George Orwell is a great writer, period, and if you ask yours truly, his greatness comes through in "l984" not just in the prescience of his thought, but in the passion of Winston and Julia. Surely they are the sexiest of all couples in political literature.
I do wonder why on earth he changed his name from Eric Blair to George Orwell. Yes, it’s a pen name, but the second name’s no more memorable than the first. I’ve asked a couple of English friends, assuming it must be some sort of secret apparent only to Brits, but no one seems to know.

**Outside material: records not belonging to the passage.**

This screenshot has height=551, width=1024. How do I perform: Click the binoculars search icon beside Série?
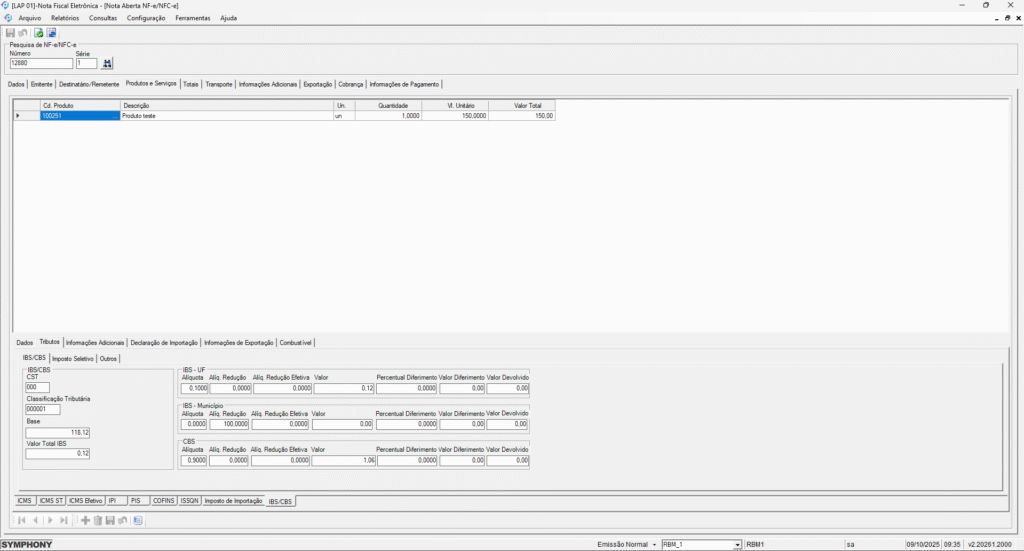pos(108,64)
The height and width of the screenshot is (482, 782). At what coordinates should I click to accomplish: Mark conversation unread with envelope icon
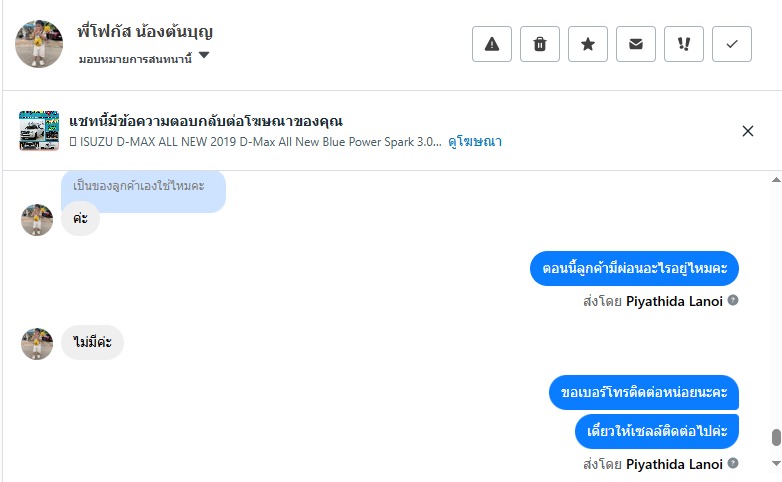(x=636, y=44)
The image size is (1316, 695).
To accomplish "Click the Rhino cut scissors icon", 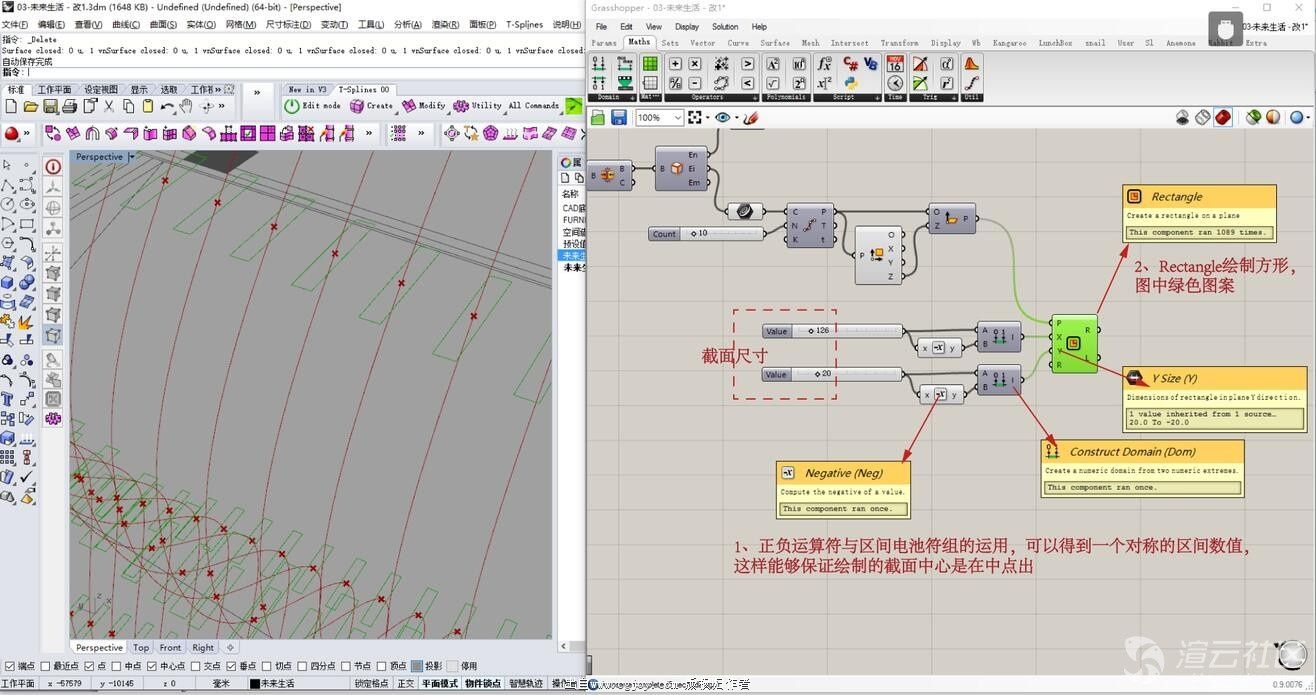I will (x=109, y=106).
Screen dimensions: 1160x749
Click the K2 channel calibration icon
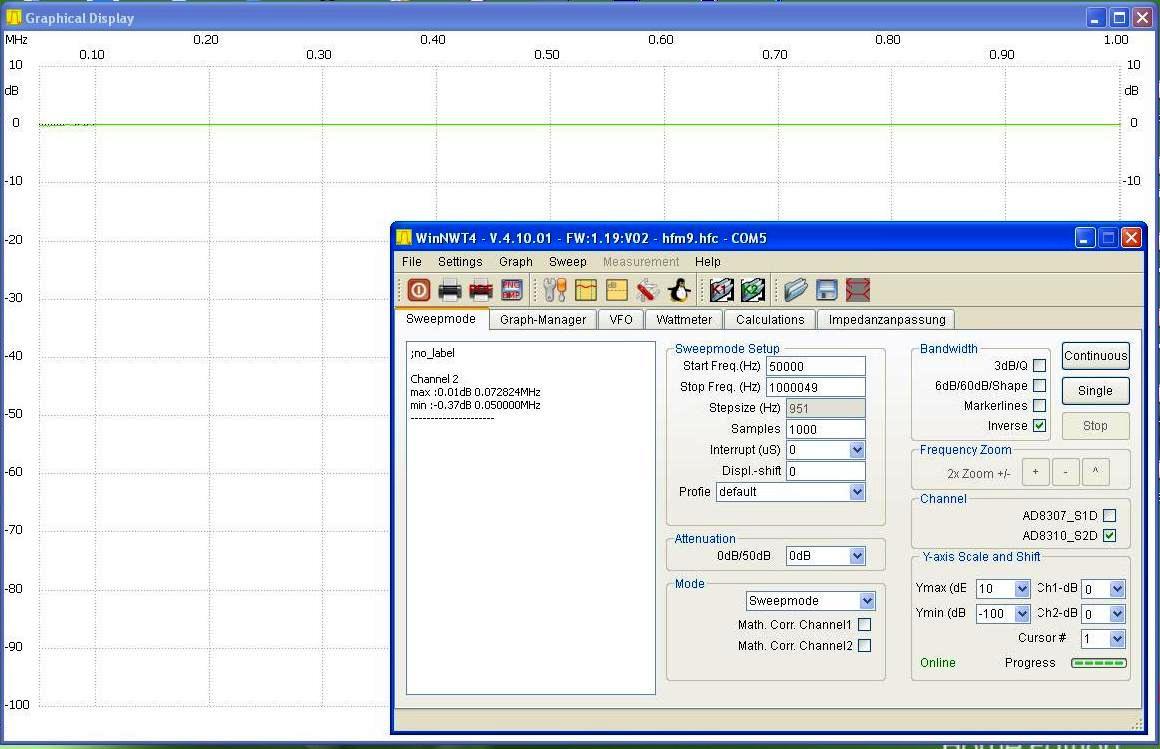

One of Orwell’s many charms is his ability to write extraordinarily well not just as a novelist and essayist, but casually, off the cuff. Here’s a column on the common toad that I treasure, which includes, characteristically, a great big dollop of common sense:
I have always suspected that if our economic and political problems are ever really solved, life will become simpler instead of more complex, and that the sort of pleasure one gets from finding the first primrose will loom larger than the sort of pleasure one gets from eating an ice to the tune of a Wurlitzer. I think that by retaining one’s childhood love of such things as trees, fishes, butterflies and – to return to my first instance – toads, one makes a peaceful and decent future a little more probable, and that by preaching the doctrine that nothing is to be admired except steel and concrete, one merely makes it a little surer that human beings will have no outlet for their surplus energy except in hatred and leader worship.
That’s a great quote and sent me searching for something from my favorite Orwell book, his first, “Down and Out in Paris and London” but it looks like I’ve lent it out again. Check it out if you’ve never read it. The book is much less grim than the title implies and it’s often very funny, Plus, the observations about how poor people are treated in France vs. England (indulgently vs. punitively) are fascinating.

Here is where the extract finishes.